Wholly Software TeamApril 30, 20257 min read
App Store and Play Store Review Rejections We've Learned From

Apple rejected a client's health app under Guideline 5.1.1 for collecting date of birth without a clear enough explanation of why, even though we had a privacy policy linked and a permission description string. The reviewer wanted the in-context explanation visible at the moment of collection, not just accessible via a link. We now write purpose strings and in-flow explanations together, reviewing both against the exact guideline language before submission rather than treating the privacy policy as sufficient coverage.
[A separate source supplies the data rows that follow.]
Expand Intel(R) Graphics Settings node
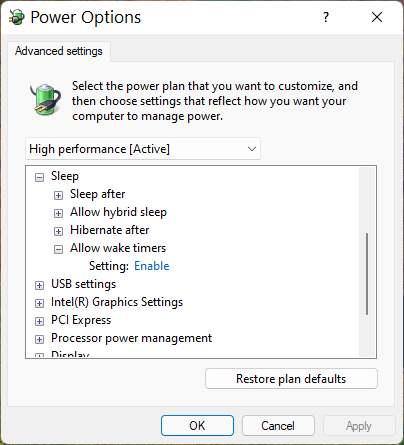The height and width of the screenshot is (445, 404). click(39, 303)
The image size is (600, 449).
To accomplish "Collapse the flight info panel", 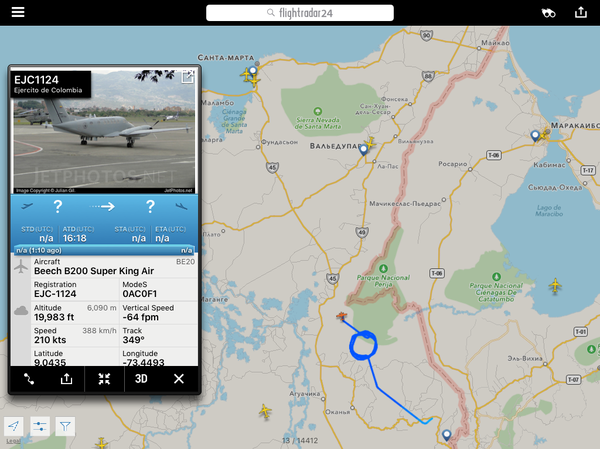I will point(104,379).

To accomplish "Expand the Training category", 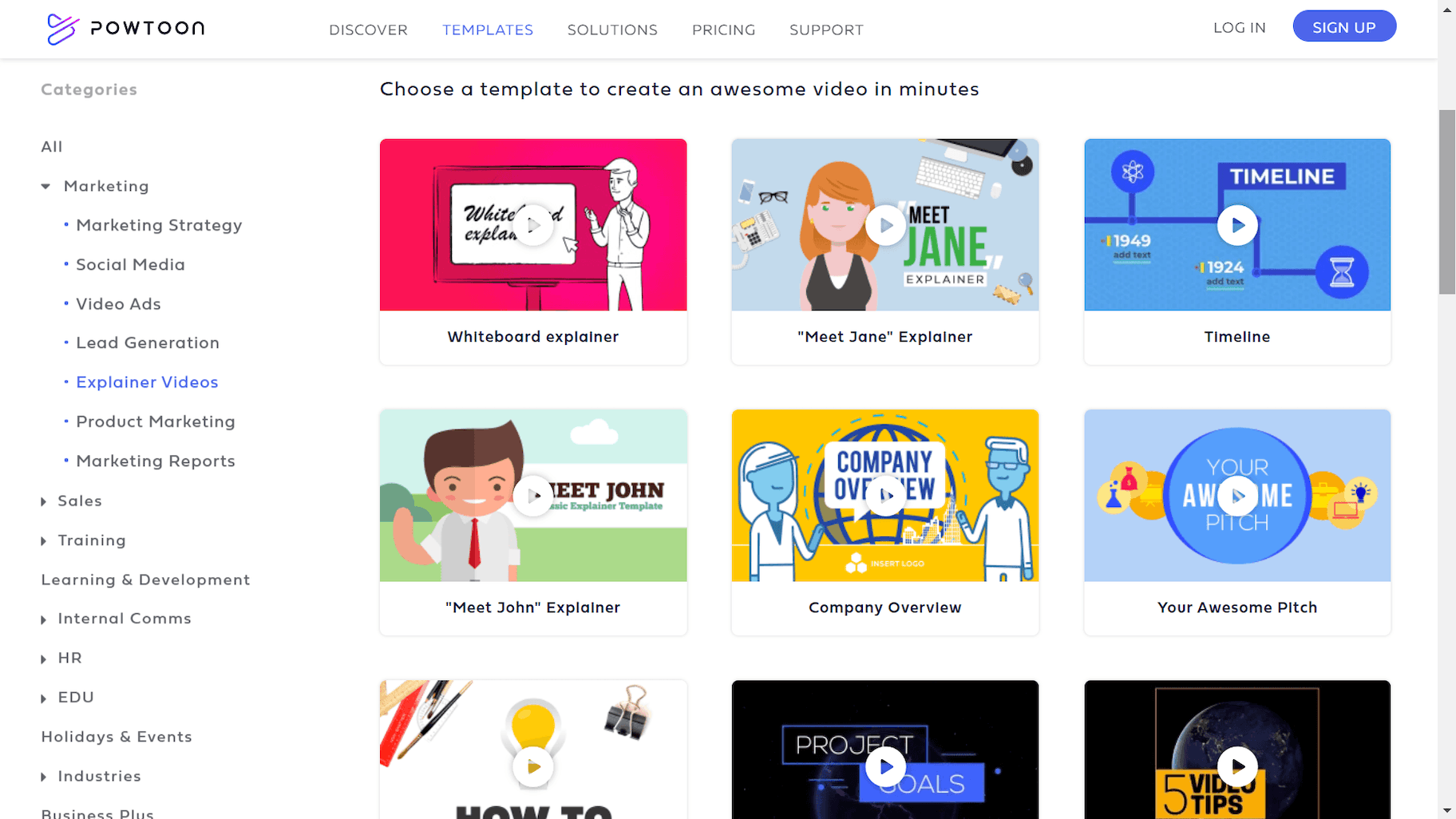I will click(44, 541).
A recurring one on Android: Play Store rejections under the Data Safety section mismatching actual SDK behavior. A client's app used a third-party analytics SDK that collected device identifiers the client's own Data Safety form didn't disclose, because nobody had audited what the SDK actually sent versus what its documentation claimed. We now run a network traffic audit with a proxy tool against a release build before every Data Safety form submission, rather than trusting SDK vendor documentation.

We had a same-day dual-platform launch nearly slip a week because of Apple's Guideline 4.2 minimum functionality rejection on what was, in our assessment, a legitimate utility app with a narrow feature set. The reviewer's read was that it was too thin. We added two additional features that weren't originally scoped for launch, resubmitted with a detailed reviewer note explaining the use case, and it cleared on the second pass — the lesson being that 'this technically meets the guideline' isn't the same as 'a reviewer will agree it meets the guideline,' and it's worth building in review buffer time for exactly this kind of judgment call.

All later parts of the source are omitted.